Sunday, July 26, 2015

Amish Families

There was something unexpected, that happened to me at the recent Horse Progress Days

        I almost felt as if the Lord had set me down in this booth and said, "Sit here and observe." For two days I didn't have any choice but to sit in that red lawn-chair (right behind the horse) and watch Amish folks interact with each other. 
        I knew it would be enjoyable for me, as an Amish novelist and a draft horse enthusiast, to visit Horse Progress Days, but I had no idea that I was about to observe something powerful. There were Amish families at booths on all sides of mine, and for two days I watched how they interacted with each other. I came out of my booth with a new respect for my Amish friends.

        Many criticize the Amish for their strict rules.
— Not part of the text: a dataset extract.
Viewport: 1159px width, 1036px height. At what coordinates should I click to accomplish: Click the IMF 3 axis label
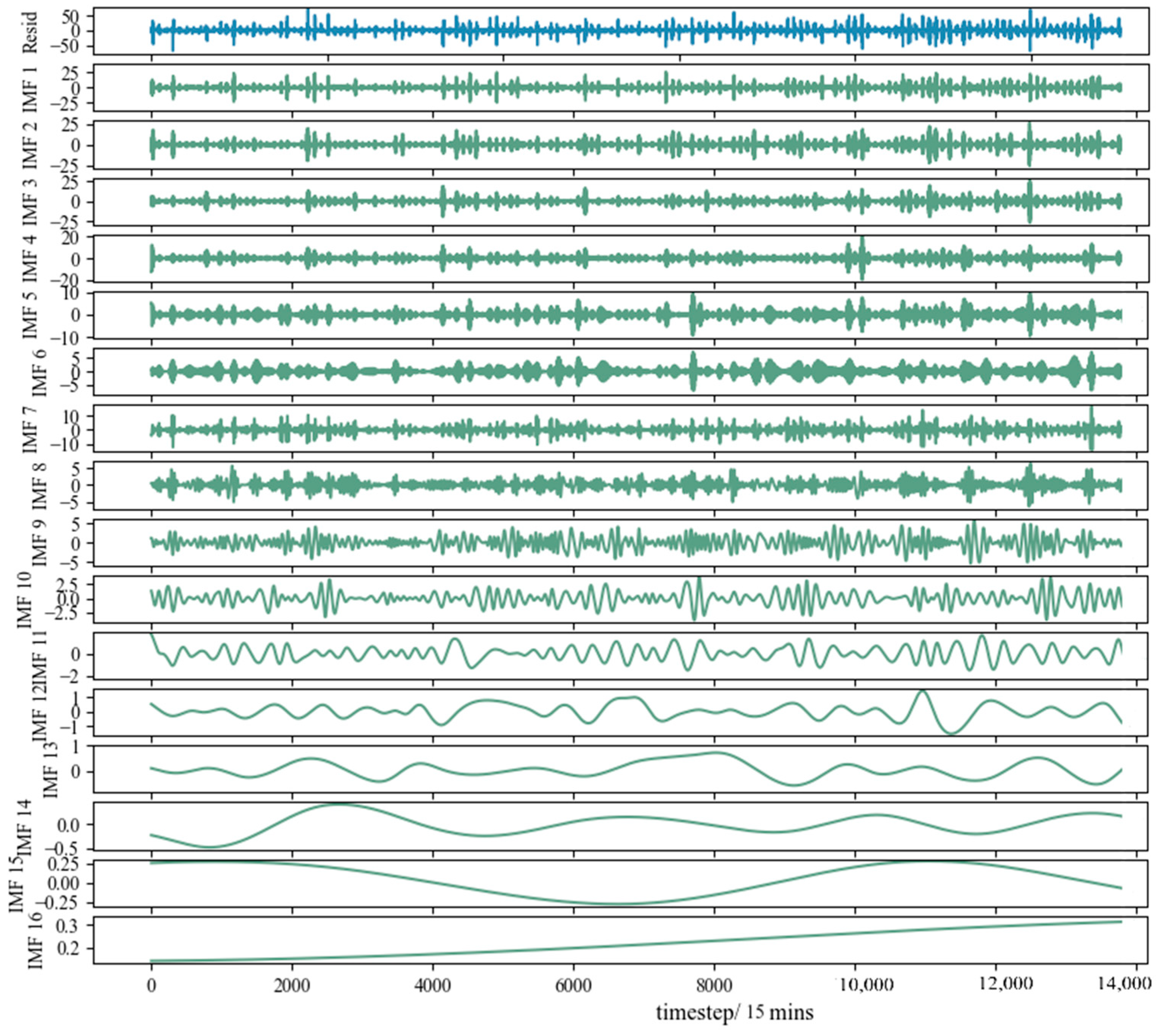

Some say they are legalistic and that many of their man-made laws are unnecessary and don't make sense. I challenge you to go sit where I sat for two days, and then come back and tell me that they don't have something wonderful going on.

This is the only photo I took from my two-day seat.
         A Pennsylvania Amish family had a booth displaying their horse-drawn farm equipment, right across from my table. It seemed to be an extended family that have a business together. There were two young couples with their toddlers, and both women had a baby in arms. For two days I watched them peacefully care for their children in a confined area, under sweltering, southern-Indiana heat and humidity. The women had smiles on their faces the entire time. They visited cheerfully with every Amish woman that passed by and often had a group of women around them all laughing and talking. Meanwhile, they dawdled their infants on their laps and gently herded their toddlers, a set of adorable little girls in their Amish dresses. The little girls were busy the whole time playing at the feet of their parents. They spent one block of time arranging and re-arranging everything their mother had stored in a picnic cooler. They looked like they were used to watching their mama work and were imitating her. The husbands were often busy showing potential customers their products, yet, often took time to help their wives quiet a crying baby. I watched one of the dads gently feed a dropper-full of medicine to his baby. (I'm guessing something to sooth the teething process.) 

        Both days ended with a show. All of us crowded around a ring where six and eight-horse hitches pranced. A group of Amish teens performed a synchronized, horseback "dance" for lack of a better term. They showed some impressive horse handling, while weaving their mounts in what resembled a square dance. The non-Amish man with a microphone kept suggesting that we applaud. A few did clap, but it is not the Amish way. That didn't mean they weren't enjoying the show, they stood perfectly still, all with smiles on their faces.

         After the main event, a procession of local Amish families left in their buggies, while visiting Amish folks, that were waiting for tour buses to come pick them up, watched. I stood with them and watched too. I really liked how mothers and daughters often wore dresses made from the same piece of cloth. Husbands and brothers sometimes had a shirt that matched.

        Somehow it seemed so peaceful to see young families crowd into their buggies. Mamas with baby in arms, a little boy standing between daddy's knees, holding onto the driving lines. Older sisters with younger siblings on their laps. Families that lived nearby waked home together.

        It hit me, that these families stay together. These children probably wont be caught in a custody battle and torn between their fighting parents, who use them as leverage to outdo each other.

 I have lived near an Amish community for about 35 years. I have eaten many meals in my Amish friend's homes and visited Amish Church, Singings, volley-ball games. I have had the opportunity on numerous occasions to help make hay with Amish families. Yet, this two days of observing hit me in a new way. I became convinced that the choice to stay within the guidelines of strict Amish rules has payed off for these families more than they might even be aware of themselves. I am so thankful that there are horse-drawn communities around us. The rest of us have a lot to learn from them.